» **Passage shown**:
▬▬▬▬▬▬

Agile: does it work for data science teams?

What is Agile?

Agile is a well-established approach to project management and software engineering. The core principles include having small iterations with continuous feedback and improvements. This allows teams to deliver value to clients faster while ensuring that what they are delivering meets the client’s needs.

There are many different Agile methods that can be used, each with their own set of tools and techniques. Two of the most popular methods are Scrum and Kanban. With Scrum, teams are organised with specific roles and responsibilities. The team commits to delivering a set of tasks in a fixed time interval (sprint). This is particularly useful when there is a specific deadline to be met. With Kanban, a visual approach to managing the team’s workload is adopted, and teams focus on reducing Work in Progress (WIP) by finishing current tasks before starting new ones. This is achieved using a Kanban board with a continuous workflow structure.

At dunnhumby, we have adopted Agile ways of workings in several of our Science teams. These teams are cross-functional with data scientists, data science engineers, data engineers, product owners and internal stakeholders. The Agile methodology that is followed depends on the project, but the aim is always to find an approach that works well for the team. If certain aspects are not working, retrospective sessions, where the team discuss what has worked well and poorly, are the perfect opportunities to make improvements to the process.

How does data science work differ from software engineering?

At its heart, data science is all about using data to create actionable insight. It is part software engineering, part research and part innovation. In a traditional Agile framework for software engineering, the expected deliverable after each iteration is working software. However, in data science this is not necessarily the case. Instead, the deliverable could be the results of an exploratory data analysis, a collection of metrics or even the evidence that the proposed approach is infeasible. The important point for Science teams to consider when adopting Agile methodologies is that these ‘measurable deliverables’ can be reviewed, and feedback be given.

▬▬▬▬▬▬

» **Given records**:
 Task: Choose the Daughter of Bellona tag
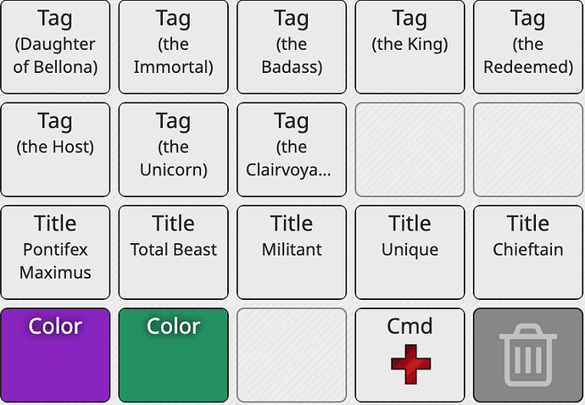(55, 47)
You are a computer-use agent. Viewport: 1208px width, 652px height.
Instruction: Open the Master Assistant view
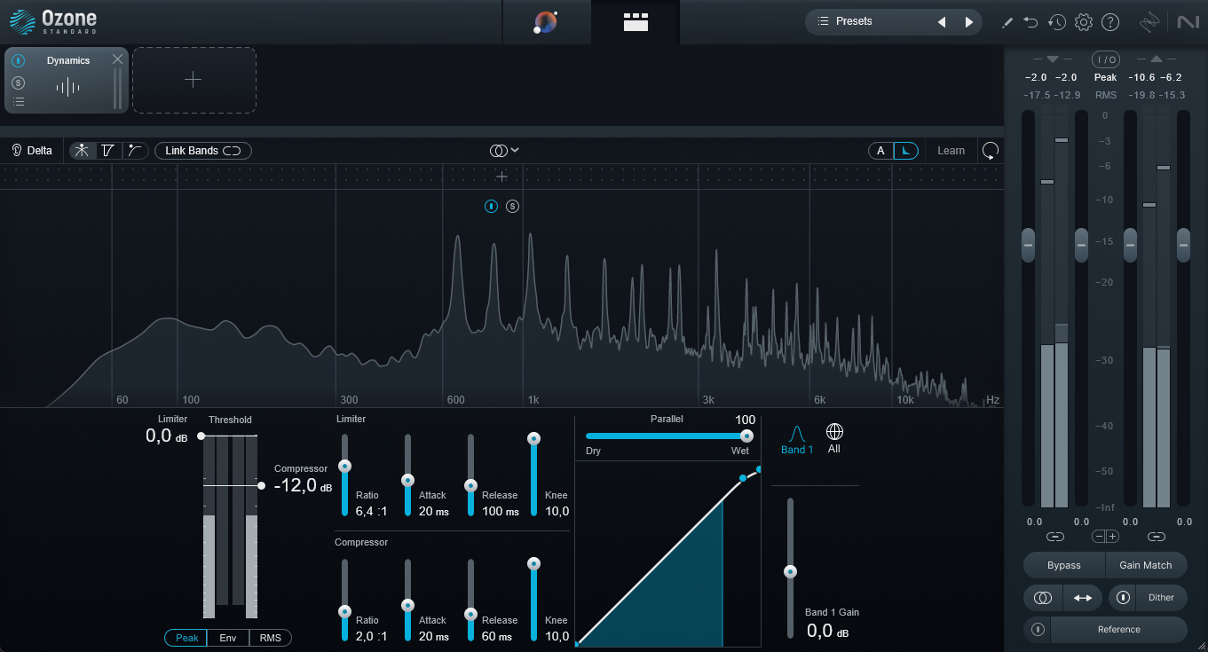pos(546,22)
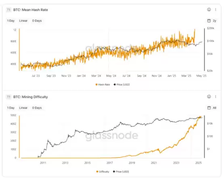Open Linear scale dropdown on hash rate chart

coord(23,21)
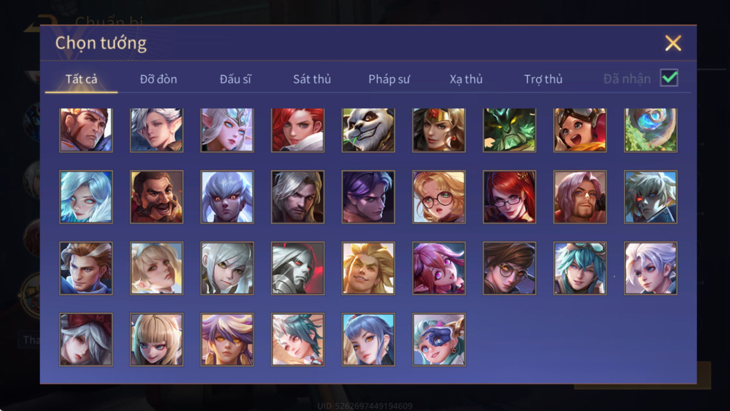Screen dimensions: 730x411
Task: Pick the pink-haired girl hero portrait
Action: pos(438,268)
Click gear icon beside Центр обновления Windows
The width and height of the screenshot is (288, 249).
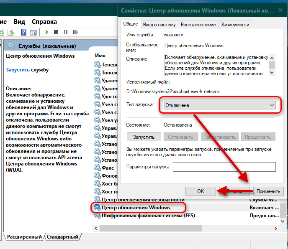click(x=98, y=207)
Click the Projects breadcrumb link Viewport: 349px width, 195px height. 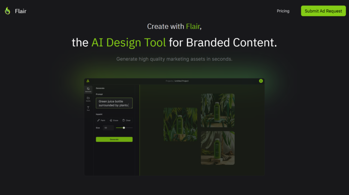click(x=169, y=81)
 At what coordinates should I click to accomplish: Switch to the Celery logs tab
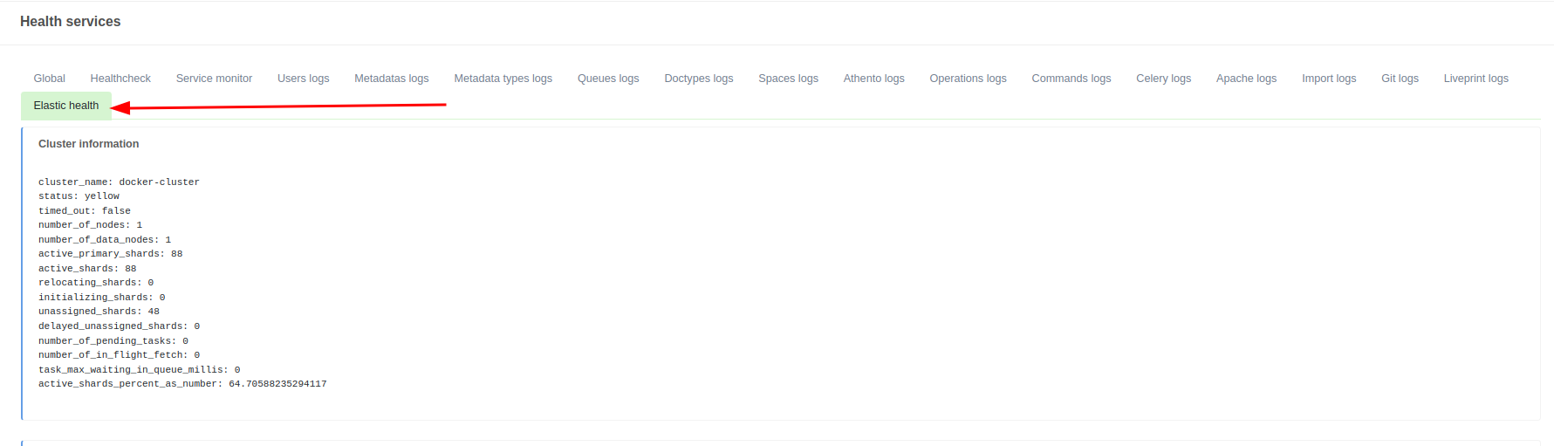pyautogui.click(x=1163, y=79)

▬▬▬▬▬▬

» **What to do**:
A) In the passage on Agile for data science teams, why are retrospective sessions described as ideal for improving the process?
B) Retype the part of the passage on Agile for data science teams that opens with the words containing "Agile: does it" and closes with "the client’s needs.".
C) According to the passage on Agile for data science teams, which two Agile methods are among the most popular?

» **Results**:
A) In retrospective sessions, the team discusses what has worked well and what has worked poorly. This makes them the perfect opportunity to improve aspects of the process that are not working.

B)
Agile: does it work for data science teams?

What is Agile?

Agile is a well-established approach to project management and software engineering. The core principles include having small iterations with continuous feedback and improvements. This allows teams to deliver value to clients faster while ensuring that what they are delivering meets the client’s needs.

C) Scrum and Kanban.